⟨

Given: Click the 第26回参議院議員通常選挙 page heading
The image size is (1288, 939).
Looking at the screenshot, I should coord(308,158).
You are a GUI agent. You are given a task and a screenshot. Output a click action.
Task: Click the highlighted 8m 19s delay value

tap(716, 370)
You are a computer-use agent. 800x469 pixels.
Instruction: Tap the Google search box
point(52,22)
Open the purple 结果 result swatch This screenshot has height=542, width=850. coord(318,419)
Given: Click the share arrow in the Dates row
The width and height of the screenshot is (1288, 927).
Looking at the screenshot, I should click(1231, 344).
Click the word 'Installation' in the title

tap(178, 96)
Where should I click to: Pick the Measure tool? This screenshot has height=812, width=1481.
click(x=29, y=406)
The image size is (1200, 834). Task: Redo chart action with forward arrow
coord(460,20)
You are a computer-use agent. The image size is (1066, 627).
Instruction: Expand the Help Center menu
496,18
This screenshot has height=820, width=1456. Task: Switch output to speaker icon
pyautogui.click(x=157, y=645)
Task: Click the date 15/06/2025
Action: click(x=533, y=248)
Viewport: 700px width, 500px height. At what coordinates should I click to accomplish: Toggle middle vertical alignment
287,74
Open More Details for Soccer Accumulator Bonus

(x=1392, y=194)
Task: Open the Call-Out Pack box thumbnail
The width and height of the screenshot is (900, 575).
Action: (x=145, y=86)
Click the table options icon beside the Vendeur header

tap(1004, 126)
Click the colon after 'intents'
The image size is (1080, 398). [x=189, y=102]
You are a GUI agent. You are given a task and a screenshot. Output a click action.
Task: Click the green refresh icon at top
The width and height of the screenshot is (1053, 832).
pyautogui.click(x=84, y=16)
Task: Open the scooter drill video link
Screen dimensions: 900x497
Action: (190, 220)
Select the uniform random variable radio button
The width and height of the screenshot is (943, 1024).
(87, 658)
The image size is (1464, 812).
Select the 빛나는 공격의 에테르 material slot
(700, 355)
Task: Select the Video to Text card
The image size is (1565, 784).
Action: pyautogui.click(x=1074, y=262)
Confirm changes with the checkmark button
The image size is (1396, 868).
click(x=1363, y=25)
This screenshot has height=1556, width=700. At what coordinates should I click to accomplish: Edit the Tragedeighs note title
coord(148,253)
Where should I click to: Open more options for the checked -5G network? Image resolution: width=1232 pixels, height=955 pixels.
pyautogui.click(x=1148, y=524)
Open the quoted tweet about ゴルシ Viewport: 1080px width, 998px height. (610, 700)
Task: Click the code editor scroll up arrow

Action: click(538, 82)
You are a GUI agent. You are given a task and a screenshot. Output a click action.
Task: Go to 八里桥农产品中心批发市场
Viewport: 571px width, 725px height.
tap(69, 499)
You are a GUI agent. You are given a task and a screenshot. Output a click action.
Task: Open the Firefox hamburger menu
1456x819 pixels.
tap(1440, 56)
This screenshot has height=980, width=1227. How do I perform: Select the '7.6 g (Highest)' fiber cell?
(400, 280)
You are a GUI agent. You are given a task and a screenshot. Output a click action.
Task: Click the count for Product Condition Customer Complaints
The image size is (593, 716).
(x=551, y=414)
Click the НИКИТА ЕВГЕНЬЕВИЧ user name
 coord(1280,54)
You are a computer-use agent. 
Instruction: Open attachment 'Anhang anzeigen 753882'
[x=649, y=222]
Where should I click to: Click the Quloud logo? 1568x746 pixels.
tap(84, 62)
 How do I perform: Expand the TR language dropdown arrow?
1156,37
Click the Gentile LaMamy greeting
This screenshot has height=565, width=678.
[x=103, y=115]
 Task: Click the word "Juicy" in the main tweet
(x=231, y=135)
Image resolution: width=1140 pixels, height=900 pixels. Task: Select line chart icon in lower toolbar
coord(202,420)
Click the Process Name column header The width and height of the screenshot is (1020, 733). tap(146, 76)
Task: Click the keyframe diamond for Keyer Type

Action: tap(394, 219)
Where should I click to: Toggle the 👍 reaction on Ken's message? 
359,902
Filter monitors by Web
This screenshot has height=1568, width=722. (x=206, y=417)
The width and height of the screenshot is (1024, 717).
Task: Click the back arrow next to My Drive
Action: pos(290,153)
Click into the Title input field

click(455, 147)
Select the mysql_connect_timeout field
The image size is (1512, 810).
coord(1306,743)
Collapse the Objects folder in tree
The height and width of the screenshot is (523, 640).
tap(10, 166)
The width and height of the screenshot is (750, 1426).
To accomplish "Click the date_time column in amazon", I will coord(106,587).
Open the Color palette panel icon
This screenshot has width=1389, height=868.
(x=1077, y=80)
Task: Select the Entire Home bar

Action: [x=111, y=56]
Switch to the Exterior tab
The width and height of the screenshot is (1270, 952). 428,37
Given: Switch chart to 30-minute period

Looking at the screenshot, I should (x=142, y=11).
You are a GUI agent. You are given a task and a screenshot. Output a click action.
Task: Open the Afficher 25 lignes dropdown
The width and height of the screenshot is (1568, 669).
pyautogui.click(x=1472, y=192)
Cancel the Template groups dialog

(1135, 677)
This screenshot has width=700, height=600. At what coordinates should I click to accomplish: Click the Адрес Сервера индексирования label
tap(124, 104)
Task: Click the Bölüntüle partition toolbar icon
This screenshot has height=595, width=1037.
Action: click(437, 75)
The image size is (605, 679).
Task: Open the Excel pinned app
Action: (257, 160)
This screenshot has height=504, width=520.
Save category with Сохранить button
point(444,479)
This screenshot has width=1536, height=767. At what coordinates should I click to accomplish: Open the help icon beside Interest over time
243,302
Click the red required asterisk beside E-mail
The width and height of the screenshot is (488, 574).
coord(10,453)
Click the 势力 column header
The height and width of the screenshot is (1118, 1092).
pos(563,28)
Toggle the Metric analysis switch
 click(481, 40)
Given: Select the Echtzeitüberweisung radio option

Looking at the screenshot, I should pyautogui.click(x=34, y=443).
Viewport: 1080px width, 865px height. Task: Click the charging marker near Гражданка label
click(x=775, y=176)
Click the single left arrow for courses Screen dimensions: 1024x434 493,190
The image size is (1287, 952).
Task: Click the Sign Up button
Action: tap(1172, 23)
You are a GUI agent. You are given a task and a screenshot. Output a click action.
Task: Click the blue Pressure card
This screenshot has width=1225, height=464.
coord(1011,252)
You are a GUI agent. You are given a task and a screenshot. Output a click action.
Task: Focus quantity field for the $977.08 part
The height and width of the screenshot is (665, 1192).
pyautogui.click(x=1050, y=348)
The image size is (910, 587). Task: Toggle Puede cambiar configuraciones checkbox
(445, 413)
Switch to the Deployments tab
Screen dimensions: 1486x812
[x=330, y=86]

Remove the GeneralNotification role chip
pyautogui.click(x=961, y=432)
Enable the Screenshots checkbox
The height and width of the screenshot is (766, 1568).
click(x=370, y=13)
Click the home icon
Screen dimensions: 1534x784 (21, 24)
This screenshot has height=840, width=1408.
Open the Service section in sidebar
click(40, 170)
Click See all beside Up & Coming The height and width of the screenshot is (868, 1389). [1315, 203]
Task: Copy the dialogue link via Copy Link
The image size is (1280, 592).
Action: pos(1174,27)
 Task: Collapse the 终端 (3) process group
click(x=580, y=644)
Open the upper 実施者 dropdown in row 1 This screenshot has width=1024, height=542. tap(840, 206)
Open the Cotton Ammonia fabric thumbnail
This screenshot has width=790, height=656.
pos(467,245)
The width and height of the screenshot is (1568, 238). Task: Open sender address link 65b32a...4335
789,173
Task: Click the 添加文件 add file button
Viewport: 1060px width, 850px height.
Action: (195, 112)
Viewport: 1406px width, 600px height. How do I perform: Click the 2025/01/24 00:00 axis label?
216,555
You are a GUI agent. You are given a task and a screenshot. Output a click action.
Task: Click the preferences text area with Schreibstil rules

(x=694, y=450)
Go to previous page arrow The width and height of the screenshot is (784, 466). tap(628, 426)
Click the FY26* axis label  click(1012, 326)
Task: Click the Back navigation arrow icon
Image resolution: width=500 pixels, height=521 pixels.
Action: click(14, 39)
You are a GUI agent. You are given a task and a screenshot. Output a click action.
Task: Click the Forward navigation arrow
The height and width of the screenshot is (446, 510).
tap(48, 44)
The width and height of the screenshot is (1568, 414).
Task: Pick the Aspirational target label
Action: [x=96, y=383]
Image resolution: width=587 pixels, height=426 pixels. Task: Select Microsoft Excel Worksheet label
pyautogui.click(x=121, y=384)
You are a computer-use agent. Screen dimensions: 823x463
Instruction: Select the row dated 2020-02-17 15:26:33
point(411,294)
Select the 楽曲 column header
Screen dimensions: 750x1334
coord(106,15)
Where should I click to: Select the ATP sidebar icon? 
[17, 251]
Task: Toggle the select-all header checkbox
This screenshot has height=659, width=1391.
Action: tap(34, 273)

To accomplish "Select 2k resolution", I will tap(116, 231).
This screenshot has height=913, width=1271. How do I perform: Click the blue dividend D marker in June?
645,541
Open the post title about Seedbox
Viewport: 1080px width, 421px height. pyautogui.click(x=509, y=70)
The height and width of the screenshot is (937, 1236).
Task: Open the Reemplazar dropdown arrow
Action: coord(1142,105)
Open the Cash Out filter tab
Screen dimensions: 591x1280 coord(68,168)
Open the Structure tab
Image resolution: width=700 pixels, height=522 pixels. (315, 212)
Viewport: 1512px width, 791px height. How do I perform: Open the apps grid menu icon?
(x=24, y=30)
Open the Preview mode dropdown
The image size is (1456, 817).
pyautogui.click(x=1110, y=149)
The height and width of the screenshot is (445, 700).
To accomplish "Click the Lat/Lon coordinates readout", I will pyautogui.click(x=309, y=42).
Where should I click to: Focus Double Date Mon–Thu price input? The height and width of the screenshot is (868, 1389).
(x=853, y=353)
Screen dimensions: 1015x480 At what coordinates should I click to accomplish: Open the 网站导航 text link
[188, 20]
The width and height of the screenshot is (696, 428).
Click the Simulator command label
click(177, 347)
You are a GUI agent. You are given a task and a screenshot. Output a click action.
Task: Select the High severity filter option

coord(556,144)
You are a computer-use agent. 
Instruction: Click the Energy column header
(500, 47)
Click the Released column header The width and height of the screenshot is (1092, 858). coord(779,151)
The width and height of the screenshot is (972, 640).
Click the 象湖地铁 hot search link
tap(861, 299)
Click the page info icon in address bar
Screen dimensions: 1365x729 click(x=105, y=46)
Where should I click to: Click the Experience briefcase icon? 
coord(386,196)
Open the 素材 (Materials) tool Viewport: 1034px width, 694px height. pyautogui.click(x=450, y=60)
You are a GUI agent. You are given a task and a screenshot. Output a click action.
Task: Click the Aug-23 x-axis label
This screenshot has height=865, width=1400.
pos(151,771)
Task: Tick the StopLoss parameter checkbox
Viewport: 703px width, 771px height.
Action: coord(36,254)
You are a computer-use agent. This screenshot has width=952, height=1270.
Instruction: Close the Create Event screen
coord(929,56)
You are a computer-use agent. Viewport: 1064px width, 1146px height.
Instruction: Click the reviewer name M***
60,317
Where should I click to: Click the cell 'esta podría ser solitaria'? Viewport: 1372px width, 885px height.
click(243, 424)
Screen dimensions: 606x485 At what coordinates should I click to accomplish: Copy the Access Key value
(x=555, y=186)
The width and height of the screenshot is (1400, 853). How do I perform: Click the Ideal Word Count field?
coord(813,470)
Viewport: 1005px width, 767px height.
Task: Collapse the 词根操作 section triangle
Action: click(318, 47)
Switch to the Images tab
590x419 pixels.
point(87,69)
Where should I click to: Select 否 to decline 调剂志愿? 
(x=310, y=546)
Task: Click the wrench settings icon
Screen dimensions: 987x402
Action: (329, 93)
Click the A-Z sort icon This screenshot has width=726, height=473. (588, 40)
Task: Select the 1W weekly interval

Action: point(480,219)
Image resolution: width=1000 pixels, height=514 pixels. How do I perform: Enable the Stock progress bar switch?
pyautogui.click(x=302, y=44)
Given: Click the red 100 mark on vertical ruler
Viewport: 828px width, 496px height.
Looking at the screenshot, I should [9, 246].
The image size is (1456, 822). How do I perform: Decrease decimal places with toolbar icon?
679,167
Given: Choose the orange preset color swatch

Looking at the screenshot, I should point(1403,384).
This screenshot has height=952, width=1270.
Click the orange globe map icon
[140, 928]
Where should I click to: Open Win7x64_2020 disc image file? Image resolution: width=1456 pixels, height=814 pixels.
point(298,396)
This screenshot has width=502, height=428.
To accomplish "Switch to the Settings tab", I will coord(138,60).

⟩

What is expected: Reproduce the part of the listing that opens with the line containing "Given: Switch chart to 30-minute period" and closes with the line containing "point(444,479)", both lines included, keeping every line exactly as it appears.

Response for this exercise:
Given: Switch chart to 30-minute period

Looking at the screenshot, I should (x=142, y=11).
You are a GUI agent. You are given a task and a screenshot. Output a click action.
Task: Open the Afficher 25 lignes dropdown
The width and height of the screenshot is (1568, 669).
pyautogui.click(x=1472, y=192)
Cancel the Template groups dialog

(1135, 677)
This screenshot has width=700, height=600. At what coordinates should I click to accomplish: Click the Адрес Сервера индексирования label
tap(124, 104)
Task: Click the Bölüntüle partition toolbar icon
This screenshot has height=595, width=1037.
Action: click(437, 75)
The image size is (605, 679).
Task: Open the Excel pinned app
Action: (257, 160)
This screenshot has height=504, width=520.
Save category with Сохранить button
point(444,479)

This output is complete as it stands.